Bill Goodwin also took the team, in a podcast in February, deeper into US and US-centric political conspiracy theories, and Karl Flinders appeared on the podcast to talk about the Post Office scandal.

Back in April, Sebastian Klovig Skelton related worker resistance in the gig economy, the summer saw a gentle discourse on bees and datacentres from Caroline, and the autumn conference season found Clare talking about the top women in UK tech.

Between those episodes, and another which featured Beyoncé’s stand against data analytics excesses in the music industry, the Chancellor of the Exchequer, Rishi Sunak, put in an appearance on the podcast, albeit at a remove, interviewed on-stage by Bryan Glick, Computer Weekly’s editor-in-chief. Puffins, counted by artificial intelligence during their mating season, also figured.

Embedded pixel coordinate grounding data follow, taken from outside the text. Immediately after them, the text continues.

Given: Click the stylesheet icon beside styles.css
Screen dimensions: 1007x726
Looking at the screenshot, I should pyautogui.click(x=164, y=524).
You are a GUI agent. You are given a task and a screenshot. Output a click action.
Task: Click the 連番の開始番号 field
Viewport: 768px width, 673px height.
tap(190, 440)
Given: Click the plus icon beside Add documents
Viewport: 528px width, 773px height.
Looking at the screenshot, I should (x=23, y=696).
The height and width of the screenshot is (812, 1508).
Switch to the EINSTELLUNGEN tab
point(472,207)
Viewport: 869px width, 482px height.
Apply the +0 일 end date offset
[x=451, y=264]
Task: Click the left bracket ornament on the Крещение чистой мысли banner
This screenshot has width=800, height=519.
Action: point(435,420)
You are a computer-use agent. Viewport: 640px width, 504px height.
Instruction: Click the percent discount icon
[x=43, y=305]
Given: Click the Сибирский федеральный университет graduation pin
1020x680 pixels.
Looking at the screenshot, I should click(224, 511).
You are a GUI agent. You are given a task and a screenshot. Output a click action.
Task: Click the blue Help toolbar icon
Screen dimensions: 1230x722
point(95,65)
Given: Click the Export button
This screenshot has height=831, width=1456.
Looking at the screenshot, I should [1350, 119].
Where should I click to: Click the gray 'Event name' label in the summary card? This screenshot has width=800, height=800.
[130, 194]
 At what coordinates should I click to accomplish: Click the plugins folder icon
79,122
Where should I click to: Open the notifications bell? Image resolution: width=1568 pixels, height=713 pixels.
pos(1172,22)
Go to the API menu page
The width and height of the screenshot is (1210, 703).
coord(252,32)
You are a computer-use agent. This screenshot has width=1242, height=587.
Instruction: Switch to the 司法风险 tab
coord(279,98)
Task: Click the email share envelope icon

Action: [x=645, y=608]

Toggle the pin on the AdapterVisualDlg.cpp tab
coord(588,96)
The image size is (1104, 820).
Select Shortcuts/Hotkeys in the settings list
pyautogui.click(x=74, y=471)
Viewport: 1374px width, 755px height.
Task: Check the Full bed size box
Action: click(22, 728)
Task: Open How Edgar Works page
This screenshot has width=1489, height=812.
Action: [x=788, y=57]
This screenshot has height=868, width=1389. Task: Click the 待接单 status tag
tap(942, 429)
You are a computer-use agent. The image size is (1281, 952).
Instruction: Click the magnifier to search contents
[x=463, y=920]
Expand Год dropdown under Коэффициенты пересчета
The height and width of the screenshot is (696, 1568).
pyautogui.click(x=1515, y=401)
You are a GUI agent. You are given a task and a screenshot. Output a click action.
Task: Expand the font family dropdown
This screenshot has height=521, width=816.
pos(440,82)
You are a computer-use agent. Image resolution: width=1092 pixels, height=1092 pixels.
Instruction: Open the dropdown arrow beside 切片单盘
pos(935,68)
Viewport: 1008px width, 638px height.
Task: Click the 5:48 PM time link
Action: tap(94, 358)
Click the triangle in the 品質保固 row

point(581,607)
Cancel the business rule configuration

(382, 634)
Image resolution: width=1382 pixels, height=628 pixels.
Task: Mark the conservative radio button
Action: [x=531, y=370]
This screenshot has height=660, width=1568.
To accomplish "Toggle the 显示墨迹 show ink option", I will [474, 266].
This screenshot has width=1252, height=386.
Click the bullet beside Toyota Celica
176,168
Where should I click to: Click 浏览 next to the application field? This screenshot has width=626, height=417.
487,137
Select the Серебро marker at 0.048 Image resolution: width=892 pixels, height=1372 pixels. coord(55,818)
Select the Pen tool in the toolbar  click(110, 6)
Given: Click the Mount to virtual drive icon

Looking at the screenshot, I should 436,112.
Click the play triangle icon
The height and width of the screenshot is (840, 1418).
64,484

The podcast “power trio” of Caroline, Clare and Brian mostly talked throughout the year about their own areas of coverage: respectively, cloud, datacentres and IR35; diversity, skills and retail; and data analytics and business applications.

They, and other team members, talked in a more personal vein about their experiences of the ongoing Covid-19 pandemic and its privations and compensations, as they did in 2020. This time around, we heard about Karl’s running exploits and Alex Scroxton’s anticipations of post-lockdown visits to the theatre, as well as harbingers of Christmas, including crafting and the spooky thrills of Halloween.

The team closed the year out, over two episodes, with reflections on IT and the climate emergency, in the light of COP26 in Glasgow.

1. Parler vs AWS, digital schooling, ambulance data

Caroline Donnelly, Clare McDonald and Brian McKenna discuss the purgation of Parler, the traumas of digital schooling and the South Central Ambulance Service’s use of data to support their operations during the Covid-19 pandemic.

2. Disinformation and the US DNC emails leak controversy

The team are joined by Computer Weekly’s Investigations editor Bill Goodwin to discuss the role of disinformation in the 2016 Democratic National Committee emails leak.

3. Post Office Horizon and the subpostmasters’ justice fight

Karl Flinders joins Caroline Donnelly, Clare McDonald, and Brian McKenna to discuss the Post Office Horizon system that brought havoc to the lives of subpostmasters.

4. Uber drivers’ resistance and the gig economy

Caroline Donnelly and Brian McKenna are joined by Sebastian Klovig Skelton to discuss the legal campaign by Uber drivers for the right to be recognised as workers.

5. CyberUK, bees and datacentres, Red Cross digital mapping

Caroline Donnelly and Brian McKenna are joined by Alex Scroxton, Computer Weekly’s security editor, to discuss CyberUK, bees and datacentres, and the British Red Cross’ use of digital mapping to combat Covid-19.

6. Computing exams, AI, water and datacentres

Clare McDonald, Brian McKenna and Caroline Donnelly discuss A-level and GCSE computing results, AI appropriacy and datacentre water consumption.

7. Chancellor Rishi Sunak listens to UK tech

Computer Weekly editor in chief Bryan Glick joins the podcast team to discuss his interview with the Chancellor of the Exchequer, Rishi Sunak, at a Treasury Connect conference.

8. Top women in UK tech, AI on puffin island

In this episode, the team discusses Computer Weekly’s annual programme to choose the most influential women in UK tech, as well as Newham Sparks, and puffin-counting AI.

9. COP26: IT and climate change

Clare McDonald and Brian McKenna are joined by Ryan Priest to discuss IT’s role in combating climate change, as well as YouTube’s temporary expulsion of Novara Media from its platform.

10. COP26 reflections, tech sector reacts to Sunak on skills

Caroline Donnelly, Clare McDonald and Brian McKenna reflect on datacentres and climate change, the tech sector’s reaction to government IT skills investment, and the Post Office scandal.